WHAT THE EXERCISE ASKS =>
Please reproduce all of the material below line for line, changing nothing.

--

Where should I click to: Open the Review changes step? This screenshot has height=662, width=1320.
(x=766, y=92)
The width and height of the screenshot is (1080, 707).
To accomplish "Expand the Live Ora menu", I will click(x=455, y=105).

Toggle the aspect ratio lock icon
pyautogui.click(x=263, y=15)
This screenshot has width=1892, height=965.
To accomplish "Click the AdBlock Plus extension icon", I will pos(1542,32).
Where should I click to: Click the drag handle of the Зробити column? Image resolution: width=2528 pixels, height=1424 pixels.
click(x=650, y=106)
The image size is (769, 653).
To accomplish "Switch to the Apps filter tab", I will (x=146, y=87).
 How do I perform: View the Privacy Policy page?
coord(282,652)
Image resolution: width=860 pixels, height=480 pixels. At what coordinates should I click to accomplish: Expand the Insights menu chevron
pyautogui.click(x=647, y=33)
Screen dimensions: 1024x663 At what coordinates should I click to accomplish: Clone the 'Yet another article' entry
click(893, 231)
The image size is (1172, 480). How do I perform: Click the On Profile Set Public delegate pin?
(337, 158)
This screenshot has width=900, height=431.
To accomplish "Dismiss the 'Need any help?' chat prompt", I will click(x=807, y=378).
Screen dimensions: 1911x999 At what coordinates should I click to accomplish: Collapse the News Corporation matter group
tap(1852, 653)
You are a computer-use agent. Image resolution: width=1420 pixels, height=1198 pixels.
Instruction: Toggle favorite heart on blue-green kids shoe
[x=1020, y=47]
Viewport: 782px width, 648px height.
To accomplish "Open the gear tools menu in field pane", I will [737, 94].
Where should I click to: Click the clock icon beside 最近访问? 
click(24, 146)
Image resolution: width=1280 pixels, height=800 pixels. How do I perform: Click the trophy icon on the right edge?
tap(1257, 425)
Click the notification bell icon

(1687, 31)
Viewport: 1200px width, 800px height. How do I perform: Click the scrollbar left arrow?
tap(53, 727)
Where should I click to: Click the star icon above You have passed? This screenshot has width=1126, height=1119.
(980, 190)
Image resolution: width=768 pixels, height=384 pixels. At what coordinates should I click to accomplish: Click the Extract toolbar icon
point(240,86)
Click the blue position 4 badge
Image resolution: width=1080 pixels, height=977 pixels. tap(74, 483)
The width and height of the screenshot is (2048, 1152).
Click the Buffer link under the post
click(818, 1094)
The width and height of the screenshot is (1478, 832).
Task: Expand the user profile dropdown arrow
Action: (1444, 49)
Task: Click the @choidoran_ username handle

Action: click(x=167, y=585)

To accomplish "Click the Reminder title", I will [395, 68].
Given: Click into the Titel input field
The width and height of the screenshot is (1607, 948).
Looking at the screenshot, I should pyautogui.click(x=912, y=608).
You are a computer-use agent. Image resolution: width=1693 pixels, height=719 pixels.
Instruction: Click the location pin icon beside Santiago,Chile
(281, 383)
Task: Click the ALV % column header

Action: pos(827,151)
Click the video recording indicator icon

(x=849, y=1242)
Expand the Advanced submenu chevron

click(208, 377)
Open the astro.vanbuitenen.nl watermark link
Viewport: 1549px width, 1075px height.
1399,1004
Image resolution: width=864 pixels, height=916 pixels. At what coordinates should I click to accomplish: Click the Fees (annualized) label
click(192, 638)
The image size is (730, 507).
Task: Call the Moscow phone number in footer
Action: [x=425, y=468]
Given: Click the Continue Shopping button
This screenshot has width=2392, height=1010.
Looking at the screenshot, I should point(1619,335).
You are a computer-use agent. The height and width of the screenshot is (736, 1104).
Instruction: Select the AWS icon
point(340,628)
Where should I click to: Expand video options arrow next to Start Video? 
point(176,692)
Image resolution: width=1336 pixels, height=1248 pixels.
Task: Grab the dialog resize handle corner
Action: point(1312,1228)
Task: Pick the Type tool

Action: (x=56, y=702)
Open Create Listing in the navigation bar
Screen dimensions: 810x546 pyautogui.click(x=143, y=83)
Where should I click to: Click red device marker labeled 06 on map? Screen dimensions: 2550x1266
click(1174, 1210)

--

RESPONSE =>
Where should I click to: Open the Review changes step? This screenshot has height=662, width=1320.
(x=766, y=92)
The width and height of the screenshot is (1080, 707).
To accomplish "Expand the Live Ora menu", I will click(x=455, y=105).

Toggle the aspect ratio lock icon
pyautogui.click(x=263, y=15)
This screenshot has width=1892, height=965.
To accomplish "Click the AdBlock Plus extension icon", I will pos(1542,32).
Where should I click to: Click the drag handle of the Зробити column? Image resolution: width=2528 pixels, height=1424 pixels.
click(x=650, y=106)
The image size is (769, 653).
To accomplish "Switch to the Apps filter tab", I will (x=146, y=87).
 How do I perform: View the Privacy Policy page?
coord(282,652)
Image resolution: width=860 pixels, height=480 pixels. At what coordinates should I click to accomplish: Expand the Insights menu chevron
pyautogui.click(x=647, y=33)
Screen dimensions: 1024x663 At what coordinates should I click to accomplish: Clone the 'Yet another article' entry
click(893, 231)
The image size is (1172, 480). How do I perform: Click the On Profile Set Public delegate pin?
(337, 158)
This screenshot has width=900, height=431.
To accomplish "Dismiss the 'Need any help?' chat prompt", I will click(x=807, y=378).
Screen dimensions: 1911x999 At what coordinates should I click to accomplish: Collapse the News Corporation matter group
tap(1852, 653)
You are a computer-use agent. Image resolution: width=1420 pixels, height=1198 pixels.
Instruction: Toggle favorite heart on blue-green kids shoe
[x=1020, y=47]
Viewport: 782px width, 648px height.
To accomplish "Open the gear tools menu in field pane", I will [737, 94].
Where should I click to: Click the clock icon beside 最近访问? 
click(24, 146)
Image resolution: width=1280 pixels, height=800 pixels. How do I perform: Click the trophy icon on the right edge?
tap(1257, 425)
Click the notification bell icon

(1687, 31)
Viewport: 1200px width, 800px height. How do I perform: Click the scrollbar left arrow?
tap(53, 727)
Where should I click to: Click the star icon above You have passed? This screenshot has width=1126, height=1119.
(980, 190)
Image resolution: width=768 pixels, height=384 pixels. At what coordinates should I click to accomplish: Click the Extract toolbar icon
point(240,86)
Click the blue position 4 badge
Image resolution: width=1080 pixels, height=977 pixels. tap(74, 483)
The width and height of the screenshot is (2048, 1152).
Click the Buffer link under the post
click(818, 1094)
The width and height of the screenshot is (1478, 832).
Task: Expand the user profile dropdown arrow
Action: (1444, 49)
Task: Click the @choidoran_ username handle

Action: click(x=167, y=585)

To accomplish "Click the Reminder title", I will [395, 68].
Given: Click into the Titel input field
The width and height of the screenshot is (1607, 948).
Looking at the screenshot, I should pyautogui.click(x=912, y=608).
You are a computer-use agent. Image resolution: width=1693 pixels, height=719 pixels.
Instruction: Click the location pin icon beside Santiago,Chile
(281, 383)
Task: Click the ALV % column header

Action: pos(827,151)
Click the video recording indicator icon

(x=849, y=1242)
Expand the Advanced submenu chevron

click(208, 377)
Open the astro.vanbuitenen.nl watermark link
Viewport: 1549px width, 1075px height.
1399,1004
Image resolution: width=864 pixels, height=916 pixels. At what coordinates should I click to accomplish: Click the Fees (annualized) label
click(192, 638)
The image size is (730, 507).
Task: Call the Moscow phone number in footer
Action: [x=425, y=468]
Given: Click the Continue Shopping button
This screenshot has width=2392, height=1010.
Looking at the screenshot, I should point(1619,335).
You are a computer-use agent. The height and width of the screenshot is (736, 1104).
Instruction: Select the AWS icon
point(340,628)
Where should I click to: Expand video options arrow next to Start Video? 
point(176,692)
Image resolution: width=1336 pixels, height=1248 pixels.
Task: Grab the dialog resize handle corner
Action: point(1312,1228)
Task: Pick the Type tool

Action: (x=56, y=702)
Open Create Listing in the navigation bar
Screen dimensions: 810x546 pyautogui.click(x=143, y=83)
Where should I click to: Click red device marker labeled 06 on map? Screen dimensions: 2550x1266
click(1174, 1210)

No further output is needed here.